The Patriot Post® · Google Censors Pro-Life Ads
The tech giant Google has started banning Live Action’s pro-life advertisements. The exact date of the ban is unknown, but the timing is rather interesting. Not three weeks ago, a Texas law banning abortion after six weeks of gestation went into effect, so the topic of abortion is at the forefront of the national conversation.
On September 14, Lila Rose, president and founder of Live Action, stated that Google had banned all her company’s ads. Rose went a step further by saying Google is demonstrably choosing to side with “extremist pro-abortion political ideology” and that “Google’s censorship baldly reveals that the corporation is in the pocket of the abortion industry.”
BREAKING: At the request of abortion activists, @Google has just BANNED all of @LiveAction’s pro-life ads, including those promoting the Abortion Pill Reversal treatment, a resource that has saved 2500 children to date.
— Lila Rose (@LilaGraceRose) September 14, 2021
RT! pic.twitter.com/jfVuvy8Tkc
The consequences of this ad ban are pernicious and far-reaching. By censoring these ads, Google is essentially eliminating choices for these women. Furthermore, by showing them only one option — the most evil option — it is essentially allowing abortion mills and others to prey on vulnerable women and preborn babies.
Google did proffer an explanation for the ban. The ads it particularly objected to were about the Abortion Pill Reversal hotline. Google admitted the reason for the ban was based on a post from the American College of Obstetricians and Gynecologists (AGOC), which asserts that the reversal pills are not backed up by science.
The AGOC states:
A 2012 case series reported on six women who took mifepristone and were then administered varying progesterone doses. Four continued their pregnancies. This is not scientific evidence that progesterone resulted in the continuation of those pregnancies. This study was not supervised by an institutional review board (IRB) or an ethical review committee, required to protect human research subjects, raising serious questions regarding the ethics and scientific validity of the results. Case series with no control groups are among the weakest forms of medical evidence.
In other words, it asserts that since the 2012 case series were more anecdotal and not necessarily scientifically conducted, and since there hasn’t been an official study of it by a review board, the ACOG had serious concerns. But according to Rose, the Abortion Pill Reversal hotline has saved many babies’ lives in spite of the “serious concerns” of the ACOG.
As far as Google’s censorship of this particular ad is concerned, this reasoning seems fair enough. After all, Google has rules and policies for its advertisements and will use the resources at its disposal to ensure the ads are legit. The only problem is that the abortion pills it allows to be advertised — which have sent thousands of women to the hospital and resulted in the death of at least 10 women — are far more dangerous. So much for standards.

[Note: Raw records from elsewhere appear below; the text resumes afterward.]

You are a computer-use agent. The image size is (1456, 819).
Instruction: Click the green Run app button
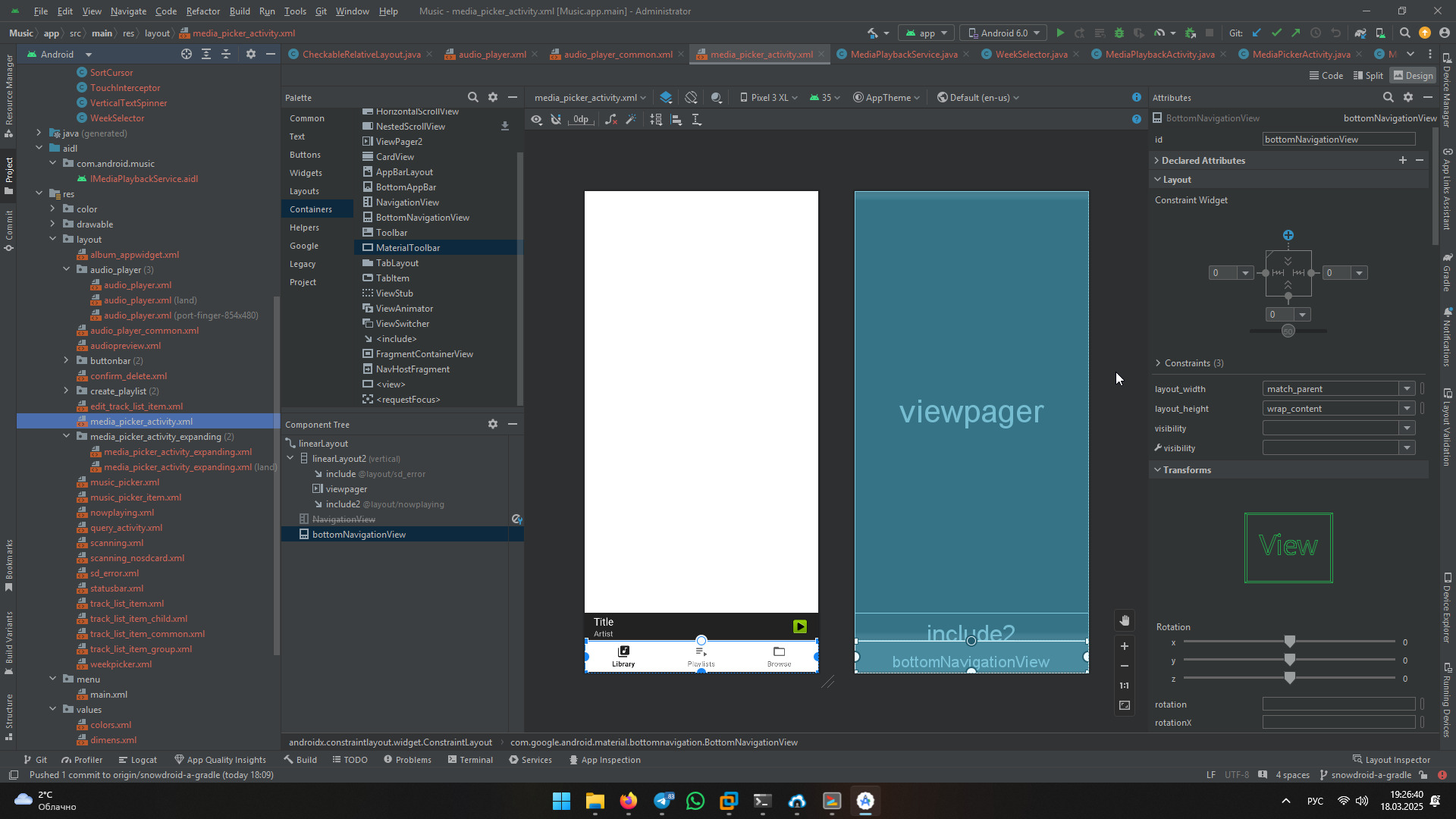pos(1060,33)
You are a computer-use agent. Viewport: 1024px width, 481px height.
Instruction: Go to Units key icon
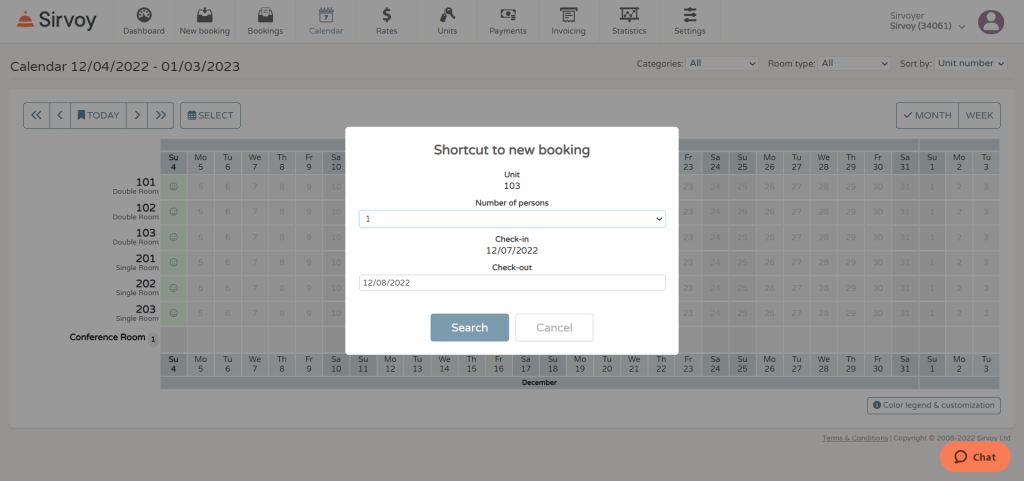point(447,15)
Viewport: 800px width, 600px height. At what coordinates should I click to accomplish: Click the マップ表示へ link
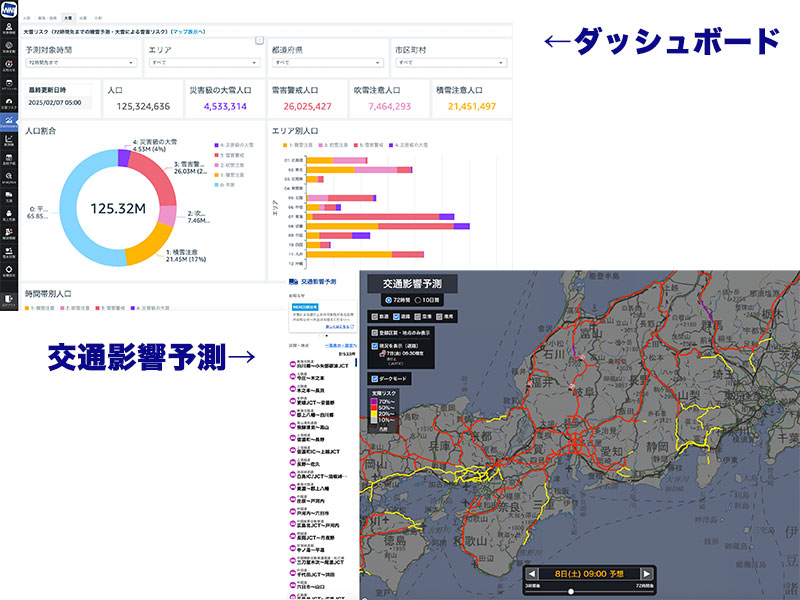(x=189, y=32)
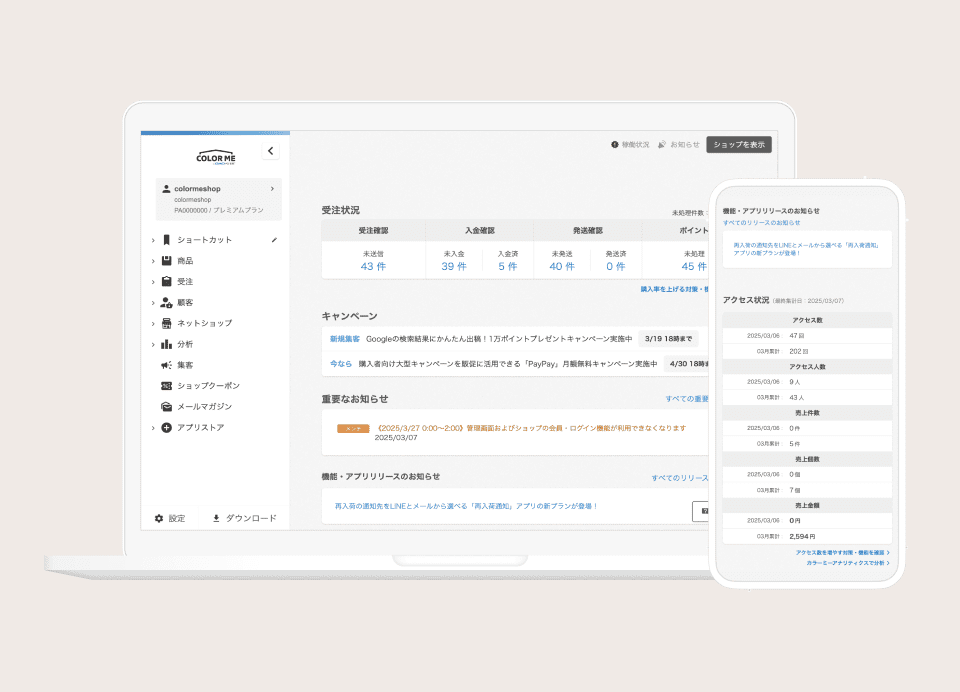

Furthermore, Google also banned the “Baby Olivia” ad, which is indefensible. In fact, Google ultimately conceded this ad did not violate its policies and rescinded the ban. Its final statement on the subject declared: “Beyond protecting users from medical harm, our policies do not distinguish between promoting pro-choice and pro-life messages. Advertisers are allowed to offer either abortion or abortion-alternative services.”
However, Rose insists this is not the case at all. She claims that abortion activists knew that these ads were making a difference and pressured Google into shutting them down. This claim could very well be true. New York Governor Kathy Hochul was very vocal in her objections to Texas’s new law, even threatening to put companies such as Facebook under pressure to stem the flow of so-called misinformation. She said at the Women’s Rights Pioneers Monument in Central Park, “There’s accountability and responsibility at the top of those companies to help tell the truth across this nation.”
This Google-ban scandal, coming on the heels of the new Texas law, seems like a strategic strike against the pro-life camp. But for every abortion activist like Governor Hochul, there are pro-life lawmakers who will take up the banner to challenge big companies like Google and Facebook. Yesterday, 12 senators signed letters calling for Google to reinstate all of Live Actions’s ads. Thank goodness for the vigilance of Lila Rose and these senators for quickly standing up for life and calling out the iniquity of this company.